Monday, Feb. 12, 1979

Now It Is "Yankee, Don't Go!"

Europe's new worry is that U.S. firms are cutting back

"Fifteen years from now, it is quite possible that the third industrial power just after the United States and Russia will not be Europe but American industry in Europe."

When he made that famous forecast in The American Challenge a decade ago, the French publisher and pop economist Jean-Jacques Servan-Schreiber voiced a familiar European fear: that U.S. industry, armed with a strong dollar and high technological and marketing prowess, was rapidly turning Western Europe into a sort of American commercial romper room. So much for that worry. What now seems to rouse European passions is not the threat of a Yankee invasion but the prospect of a disruptive retreat.

Though many U.S. companies have in fact been quietly cutting back their European operations for some years, the specter of a wholesale pullout was not raised until last summer. Then, Chrysler Corp. abruptly announced that it was selling its European business to France's Peugeot-Citroen for $430 million in cash and stock in the French company. Since then, alarmist charges have regularly bobbed up in Europe's press. "The American multinationals are deserting," warns a French economic weekly. "U.S. business is at ebb tide," declares a Belgian magazine.
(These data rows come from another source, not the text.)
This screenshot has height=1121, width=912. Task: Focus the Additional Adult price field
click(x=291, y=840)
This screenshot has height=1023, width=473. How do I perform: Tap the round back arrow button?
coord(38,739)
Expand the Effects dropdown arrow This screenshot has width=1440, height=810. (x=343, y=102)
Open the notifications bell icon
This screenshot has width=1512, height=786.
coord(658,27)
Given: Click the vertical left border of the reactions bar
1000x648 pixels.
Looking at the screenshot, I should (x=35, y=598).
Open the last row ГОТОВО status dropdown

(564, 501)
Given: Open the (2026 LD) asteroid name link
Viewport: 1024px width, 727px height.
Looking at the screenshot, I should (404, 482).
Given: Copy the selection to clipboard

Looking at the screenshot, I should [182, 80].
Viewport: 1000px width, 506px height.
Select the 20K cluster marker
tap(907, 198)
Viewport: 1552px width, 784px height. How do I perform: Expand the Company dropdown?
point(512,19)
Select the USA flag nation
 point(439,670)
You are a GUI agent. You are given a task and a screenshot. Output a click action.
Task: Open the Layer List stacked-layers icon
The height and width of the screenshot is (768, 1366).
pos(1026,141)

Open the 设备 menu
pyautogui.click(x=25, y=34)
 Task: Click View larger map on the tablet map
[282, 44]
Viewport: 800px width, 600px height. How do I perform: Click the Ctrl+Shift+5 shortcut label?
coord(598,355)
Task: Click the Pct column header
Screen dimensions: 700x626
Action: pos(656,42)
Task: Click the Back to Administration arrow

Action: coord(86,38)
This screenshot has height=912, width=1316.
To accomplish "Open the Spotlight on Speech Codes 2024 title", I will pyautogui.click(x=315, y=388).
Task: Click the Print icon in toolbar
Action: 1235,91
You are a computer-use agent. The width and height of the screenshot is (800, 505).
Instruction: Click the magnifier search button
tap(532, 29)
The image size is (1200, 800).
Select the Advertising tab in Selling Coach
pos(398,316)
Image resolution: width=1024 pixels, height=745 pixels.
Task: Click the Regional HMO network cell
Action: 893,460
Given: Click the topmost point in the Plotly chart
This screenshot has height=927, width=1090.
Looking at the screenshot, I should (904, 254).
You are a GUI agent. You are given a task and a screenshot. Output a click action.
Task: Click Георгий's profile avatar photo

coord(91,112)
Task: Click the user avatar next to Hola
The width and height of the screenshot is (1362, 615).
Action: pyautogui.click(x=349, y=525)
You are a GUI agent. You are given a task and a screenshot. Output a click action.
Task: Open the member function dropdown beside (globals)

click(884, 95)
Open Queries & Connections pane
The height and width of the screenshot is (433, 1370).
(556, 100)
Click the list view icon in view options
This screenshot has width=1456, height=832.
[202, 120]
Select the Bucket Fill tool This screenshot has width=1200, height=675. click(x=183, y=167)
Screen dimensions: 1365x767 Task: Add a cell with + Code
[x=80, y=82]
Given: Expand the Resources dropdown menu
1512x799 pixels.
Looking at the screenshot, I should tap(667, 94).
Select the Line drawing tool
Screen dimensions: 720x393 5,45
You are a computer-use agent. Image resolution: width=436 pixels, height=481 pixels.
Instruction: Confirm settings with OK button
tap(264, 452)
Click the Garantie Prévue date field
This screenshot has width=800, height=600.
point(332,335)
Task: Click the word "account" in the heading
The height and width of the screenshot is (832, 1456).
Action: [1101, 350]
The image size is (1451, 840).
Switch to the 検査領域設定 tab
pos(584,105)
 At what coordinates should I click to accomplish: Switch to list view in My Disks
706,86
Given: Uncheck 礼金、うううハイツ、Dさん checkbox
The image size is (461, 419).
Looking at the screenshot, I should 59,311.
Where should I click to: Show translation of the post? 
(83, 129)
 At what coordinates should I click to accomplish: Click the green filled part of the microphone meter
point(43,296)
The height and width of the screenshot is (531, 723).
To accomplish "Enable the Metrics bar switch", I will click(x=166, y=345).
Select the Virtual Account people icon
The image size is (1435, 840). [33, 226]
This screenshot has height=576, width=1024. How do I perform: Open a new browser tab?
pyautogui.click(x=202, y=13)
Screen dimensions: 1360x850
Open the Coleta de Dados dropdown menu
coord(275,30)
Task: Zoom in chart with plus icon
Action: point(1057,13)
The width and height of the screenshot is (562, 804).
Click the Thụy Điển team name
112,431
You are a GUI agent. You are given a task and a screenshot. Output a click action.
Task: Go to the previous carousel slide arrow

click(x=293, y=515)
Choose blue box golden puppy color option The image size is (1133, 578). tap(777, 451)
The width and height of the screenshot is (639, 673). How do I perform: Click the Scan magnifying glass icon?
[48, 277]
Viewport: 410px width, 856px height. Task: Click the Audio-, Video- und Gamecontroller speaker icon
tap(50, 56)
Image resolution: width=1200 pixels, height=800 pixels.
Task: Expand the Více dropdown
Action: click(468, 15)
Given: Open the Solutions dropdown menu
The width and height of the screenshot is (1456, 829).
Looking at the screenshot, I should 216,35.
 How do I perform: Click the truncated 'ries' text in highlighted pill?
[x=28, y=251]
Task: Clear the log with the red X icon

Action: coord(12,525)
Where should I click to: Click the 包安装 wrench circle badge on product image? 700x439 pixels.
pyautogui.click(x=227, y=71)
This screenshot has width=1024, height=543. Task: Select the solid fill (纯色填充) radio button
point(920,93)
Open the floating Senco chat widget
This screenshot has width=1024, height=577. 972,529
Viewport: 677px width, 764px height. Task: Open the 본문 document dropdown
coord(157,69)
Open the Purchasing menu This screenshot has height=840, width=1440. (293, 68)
Indeed, the Chrysler pullout has been followed by a tattoo of smaller but no-less-widely reported U.S. retrenchments. Two weeks ago, employees at an RCA semiconductor plant employing 438 workers near Liege, Belgium, began picketing with placards attacking the company--not for being part of the American challenge but for deciding to leave. Faced with rising costs, RCA decided to shut down the plant because it was not competitive with the company's other semiconductor plants, including one in Malaysia. B.F. Goodrich, struggling for profits in an overcrowded tire market, closed a West German plant 19 months ago, and is now considering selling all its rubber-making interests in Europe. At ITT's Brussels headquarters, upwards of 60 employees, ranging from secretaries to $125,000-a-year division chiefs, were axed from the payroll the week before Christmas. The company's European food and cosmetics holdings have been put up for sale.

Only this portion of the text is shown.